CHICAGO (CBS) — Mayor Rahm Emanuel said Friday he’ll know better than to bet against Chicago’s kids, after he ended up having to eat his words when he challenged them to read 2 million books last summer.

The mayor agreed to take part in the annual Polar Plunge this year if the city’s kids were up to his challenge, and they were more than up to the task.

“Our kids read, and they read, and they read,” Chicago Public Library children’s librarian Liz McChesney said.

So on Sunday, the mayor will jump into Lake Michigan, along with about 3,000 other volunteers.

“I often say ‘Never bet against the kids of the city of Chicago.’ I just wish once I had listened to my own advice,” Emanuel said. “I made a bet to the children of the city of Chicago, and I took a whoopin’ … which is about to happen on Sunday. I cannot think of anything else better to take a whoopin’ on than the kids reading.”

He’ll know better this summer before making a new reading challenge for Chicago’s children, and he joked he might do more than just give kids a bigger mountain to climb. He might give himself an easier task to perform if they meet his goal again.

“The goal is not 2 million, but I’m raising it much higher,” the mayor said. “We are also now evaluating something … like maybe a hot dog at the [Wieners] Circle, or something like that.”

Though the mayor is a regular swimmer, he said there’s nothing he can do to get ready for a dip in the frigid waters of Lake Michigan on Sunday.

“It’s 32 degrees. I swim in a pool that’s 79. There’s no way to prepare for this,” Emanuel said. “You wouldn’t do this if it was normal, folks. This is not a normal thing to do, which is why 3,000 people are doing it, and we’re going to have fun doing it.”

The Polar Plunge benefits the Special Olympics, and Emanuel got a little choked up as he talked the charity’s mission.

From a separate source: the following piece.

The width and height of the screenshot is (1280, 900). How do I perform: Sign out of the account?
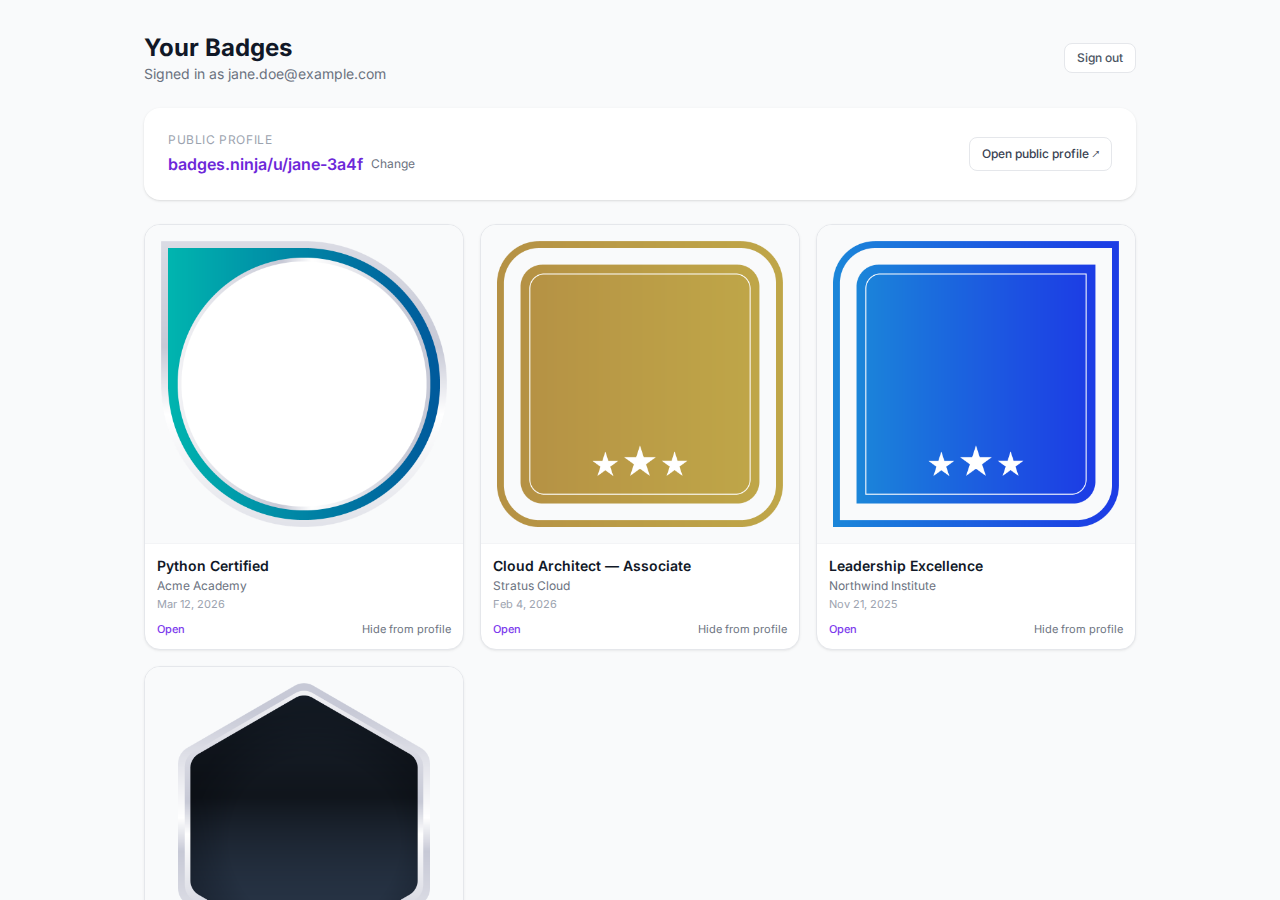[1099, 57]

“Special Olympics provides every child and every adult an opportunity to shine,” he said. “Every one of those individuals can stand at this podium and be recognized. We don’t have a person to waste.”

Jennifer Kramer, president of Special Olympics Chicago, said they expect to raise a record $1 million from this year’s plunge, thanks to those sponsoring the 3,000 plungers.

“This is an enormously impactful and important event for Special Olympics in Chicago. It’s our largest fundraiser of the year. Supports 5,500 athletes citywide,” she said.

Emanuel acknowledged there is a lot of excitement for this year’s plunge with new “Tonight Show” host Jimmy Fallon joining him in braving the icy water at North Avenue Beach.

“I give him a lot of credit. I think he will agree with me he will be on the committee for next year’s evaluation, how many books have to be read before we do something like this,” the mayor said.

Fallon joined the Polar Plunge this year after Emanuel offered to be on his show if Fallon joined him in taking the plunge.